Section 18 of the Act requires an employer to move a pregnant employee to alternative work if a risk assessment shows unacceptable risks for her. If this is not possible, the employee must be granted health and safety leave.
Ms Samolis told the tribunal that she was employed as a production operative by Celestica Ireland from June 2007. She worked in Zone 1 of the production line and her work involved heavy lifting and exposure to adhesive chemicals.
The Galway site mainly integrates plastics, metals and electronics for products such as medical devices and printer consumables.
She became aware she was pregnant on January 20, 2010 and told her supervisor the following day. She asked to be moved to Zone 2 of the production line.
The work in Zone 2 involved final inspection work and did not involve lifting or exposure to chemicals. Her supervisor had replied “leave it to me”.
Ms Samolis said she also asked for a risk assessment to be undertaken but this was not done. She was never told not to work with adhesives or to refrain from heavy lifting.
She again met with her supervisor on January 28. He told her not to worry about the adhesive. She spoke to him once again on Feb 4 or 5 and he told her he understood her frustration at not being moved.
She felt ill on February 12 and reported sick for work on the following day. She went to hospital on February 14 and suffered a miscarriage. She believed her miscarriage was caused by the work situation to which she was exposed.
A medical assessment form from her consultant gynaecologist, which was opened to the Tribunal, confirmed that the miscarriage was likely to have resulted from exposure to her working conditions.
A female co-worker, who was also employed as a production operative, told the Tribunal that she had two miscarriages during her ten years with Celestica.
On her third pregnancy, when she told her doctor of the nature of her work, she was certified as being medically unfit for work for the first three months of her pregnancy.

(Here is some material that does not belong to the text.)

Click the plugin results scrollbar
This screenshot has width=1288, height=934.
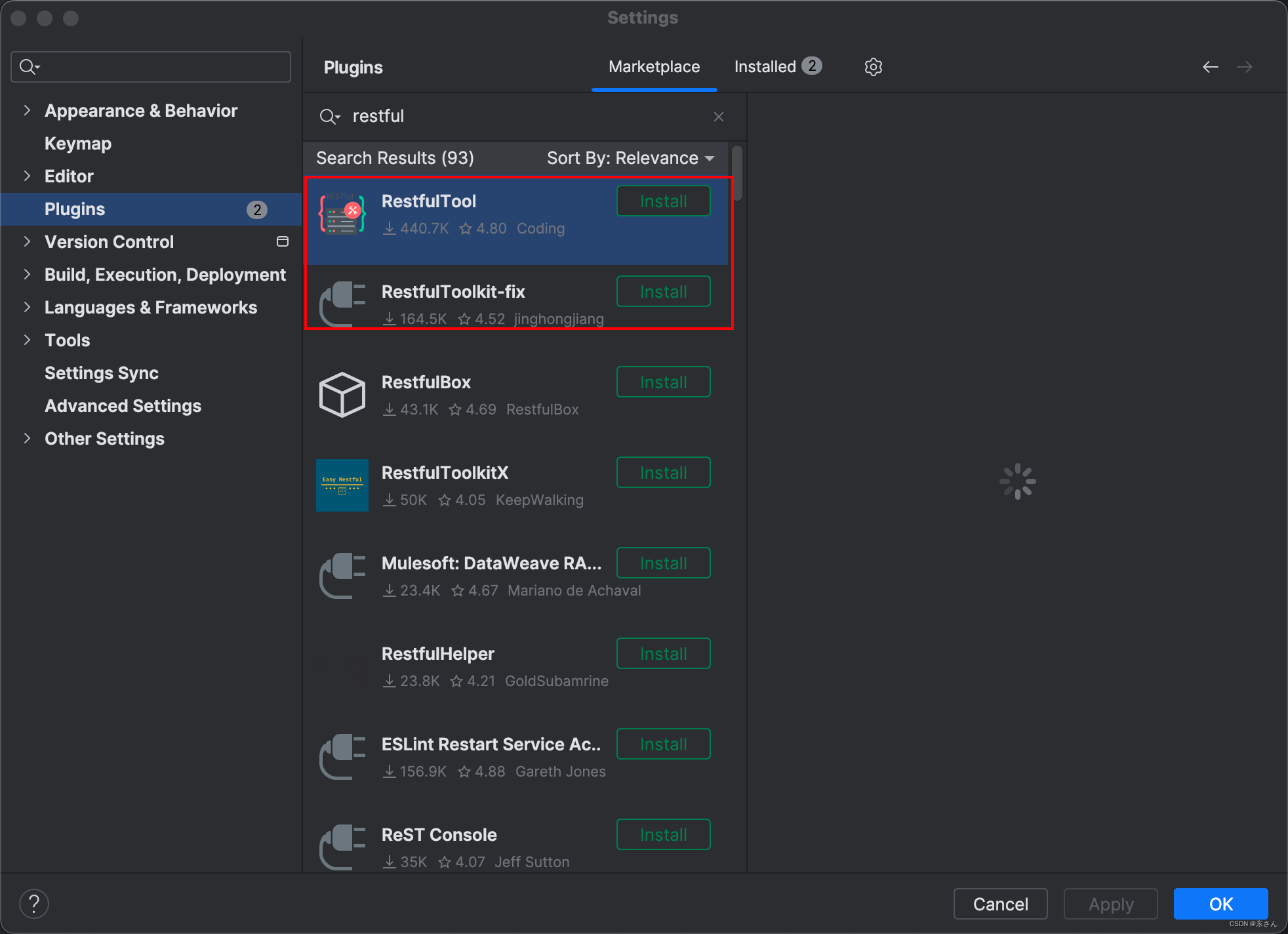coord(738,173)
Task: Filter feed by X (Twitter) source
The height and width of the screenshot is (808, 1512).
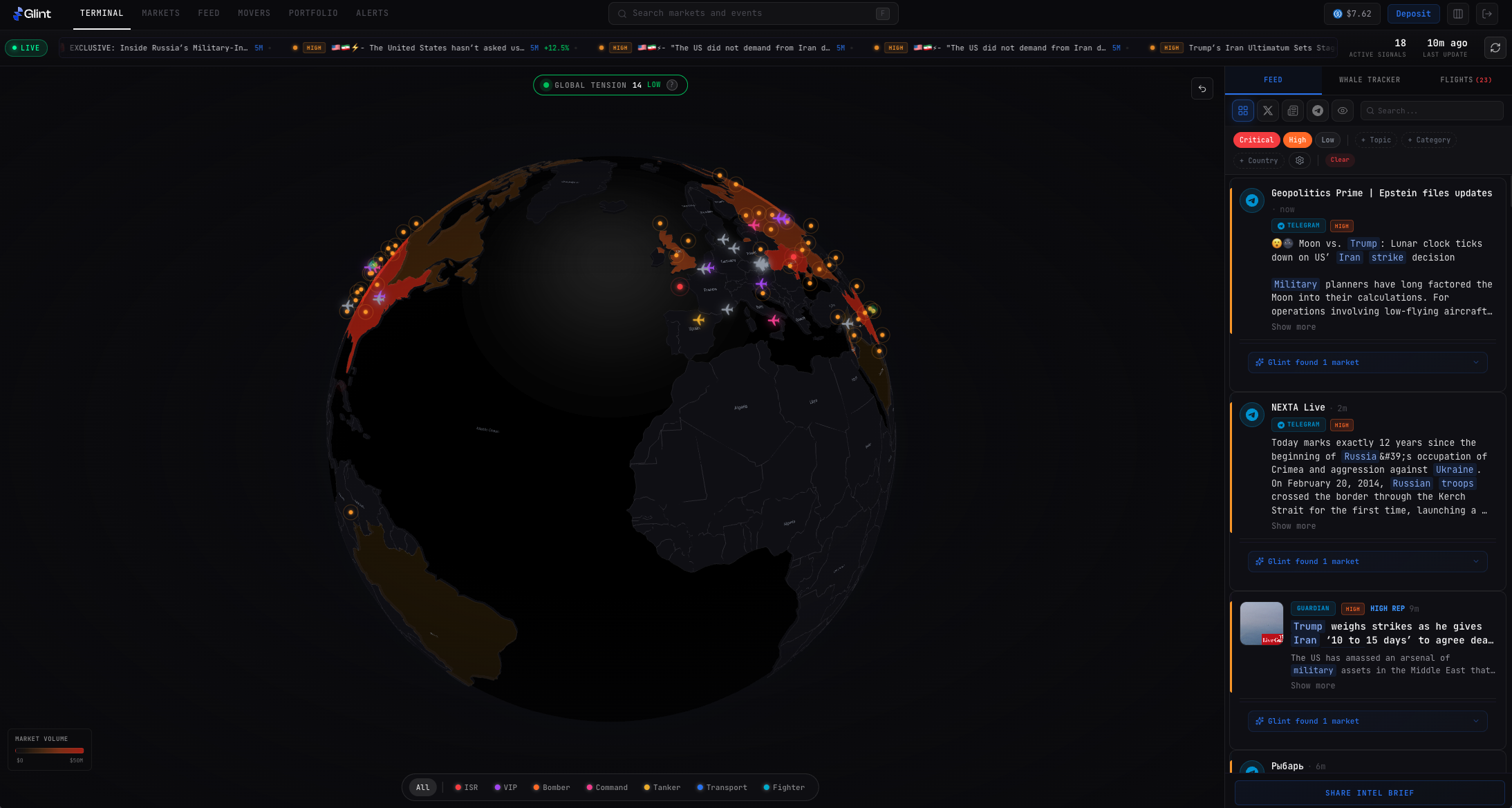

When she returned in January 2010, she asked her supervisor to have a risk assessment carried out immediately. In mid-February, she was given information about adhesives and another management figure told her the company did not have a policy in relation to treatment of pregnant employees.
Celstica’s main customer did have such a policy and management was going to copy it.
Following a risk assessment, carried out when she was seven months pregnant, she was moved to a quieter production line.
The supervisor told the Tribunal that he had advised Ms Samolis during her first pregnancy in 2009 not to do any heavy lifting and to stay away from adhesives. He did not have a record of this conversation and could not recall if she had asked to move to Zone 2.
The management figure said that when advised of Ms Samolis’ co-worker’s pregnancy in January 2010 he had informed the supervisor of the risks involved. He told him by e-mail that, if a person worked directly with adhesives, that person should be given the opportunity to either work in another area or to be allowed refrain from handling adhesives and also refrain from lifting.
On becoming aware of Ms Samolis’ pregnancy he told the supervisor to adopt the same procedures.
Before she had reported sick on February 13th a verbal risk assessment was carried out, but no record of the assessment was kept by the company. On February 16th the company’s risk assessment procedure became documented.